Source material —

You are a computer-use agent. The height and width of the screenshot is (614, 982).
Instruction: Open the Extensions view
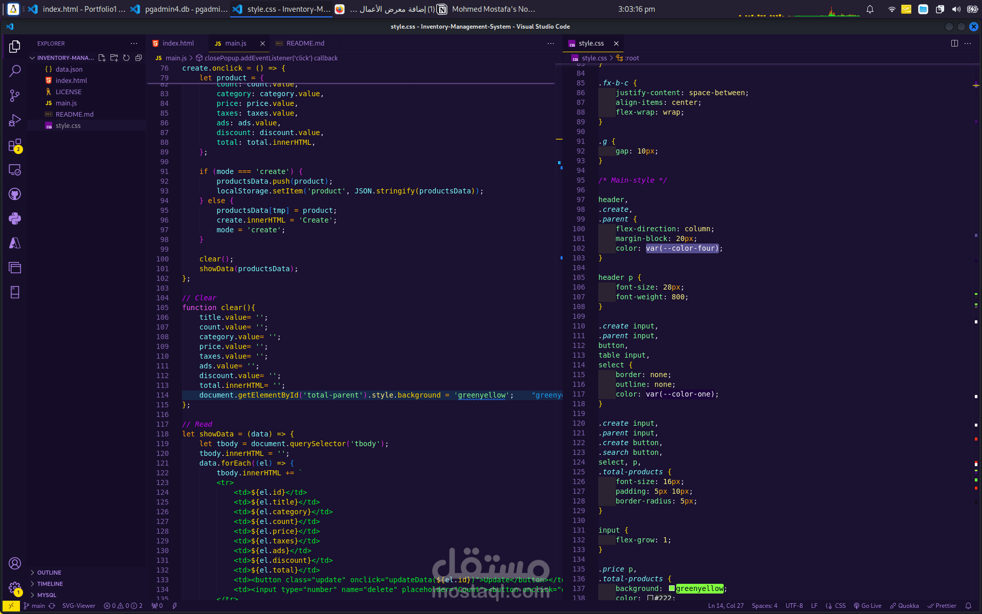(x=15, y=145)
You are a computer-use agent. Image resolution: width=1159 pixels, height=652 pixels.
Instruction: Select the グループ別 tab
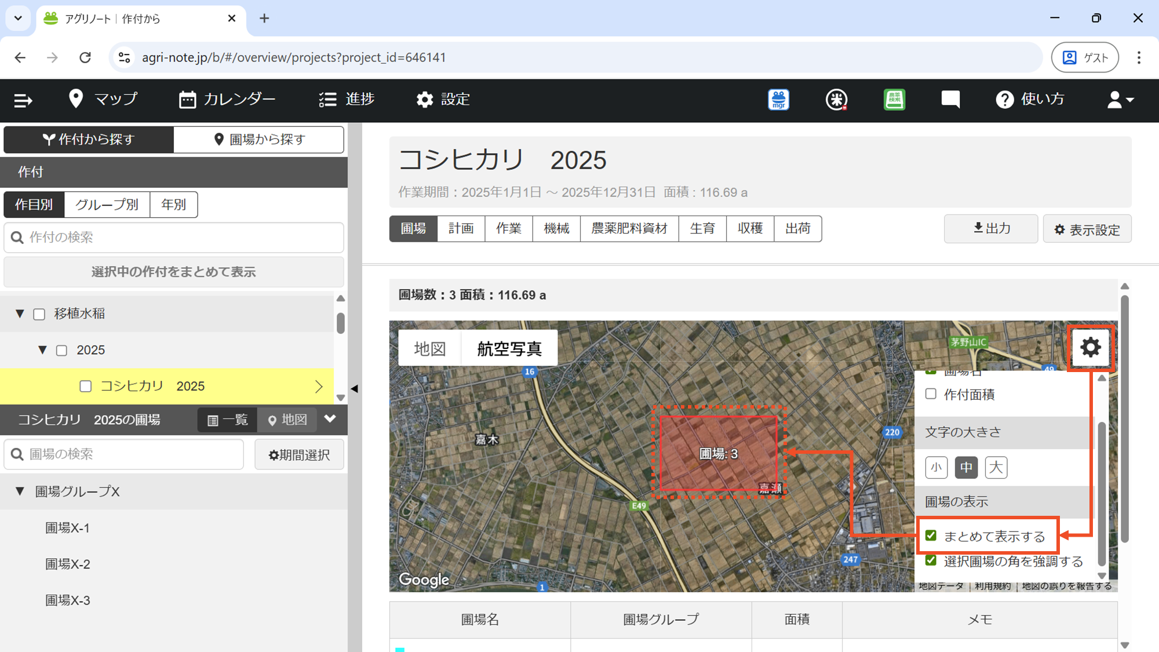[x=107, y=205]
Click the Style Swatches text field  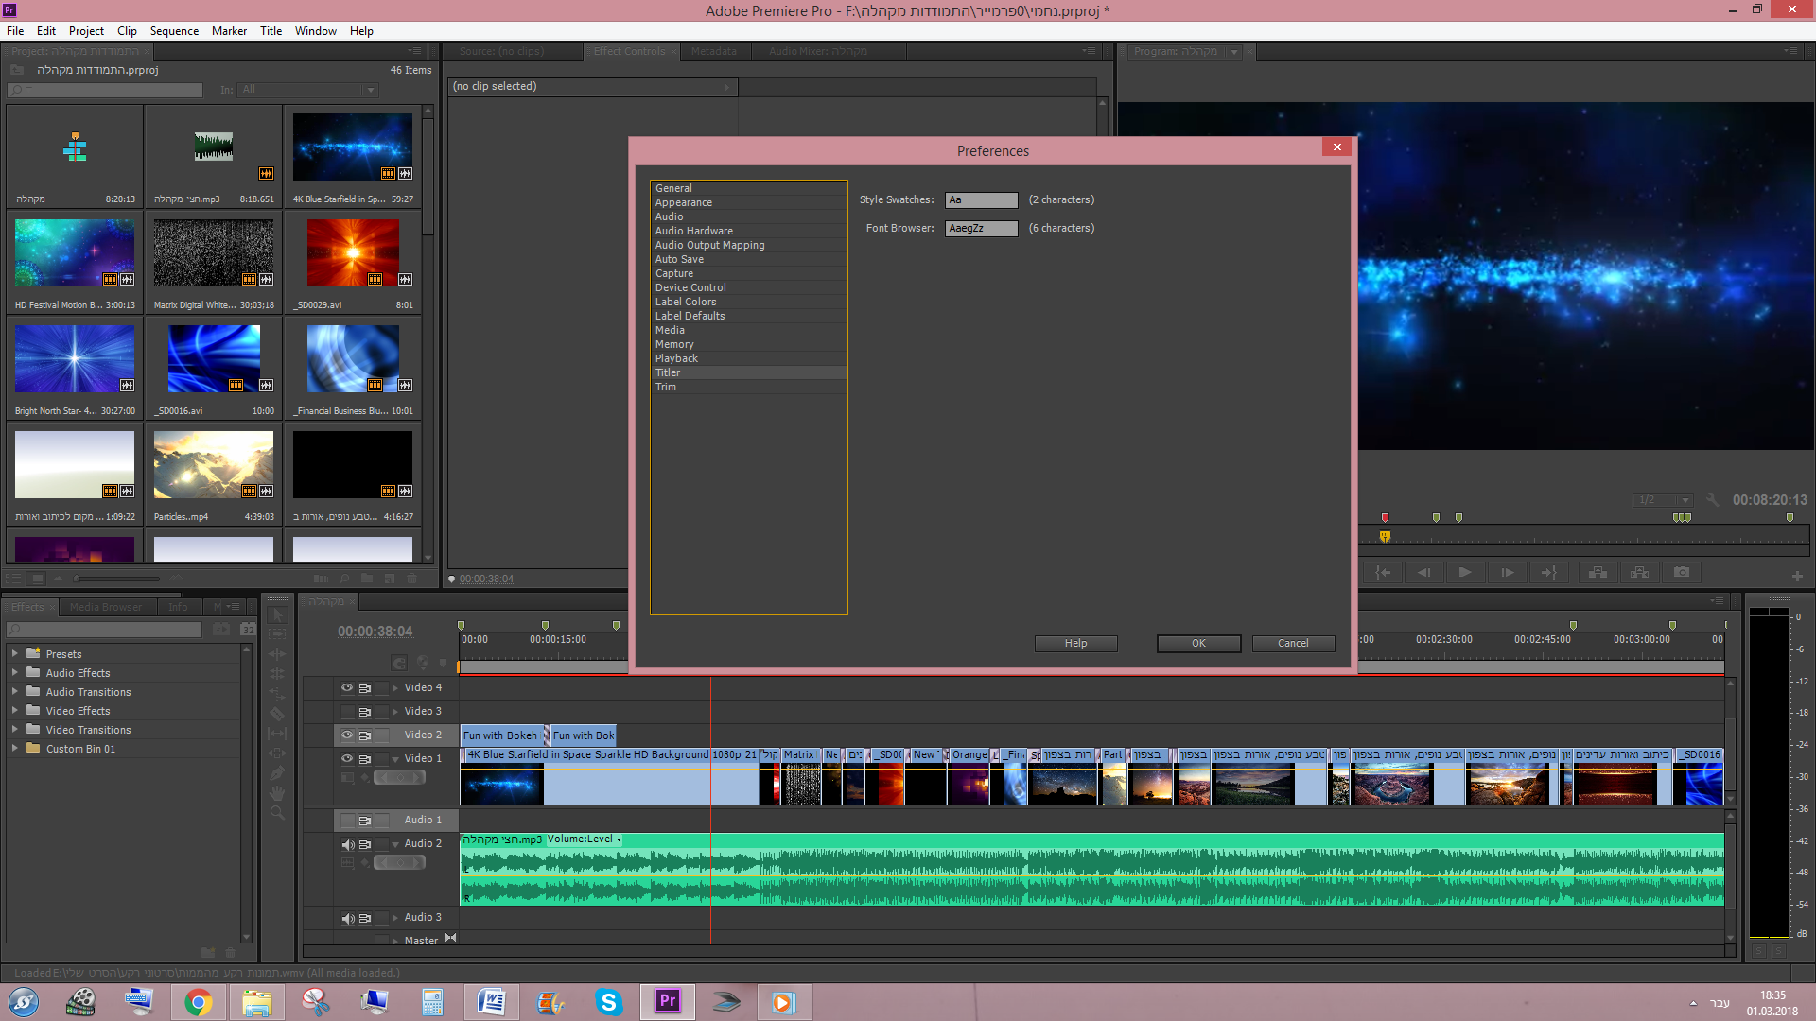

Exercise description — Pictures are not part of the copy. Please reproduce the material word for word.

Result below —
You are a computer-use agent. The height and width of the screenshot is (614, 982).
Instruction: Open the Extensions view
(x=15, y=145)
You are a computer-use agent. Image resolution: width=1159 pixels, height=652 pixels.
Instruction: Select the グループ別 tab
[x=107, y=205]
Click the Style Swatches text field  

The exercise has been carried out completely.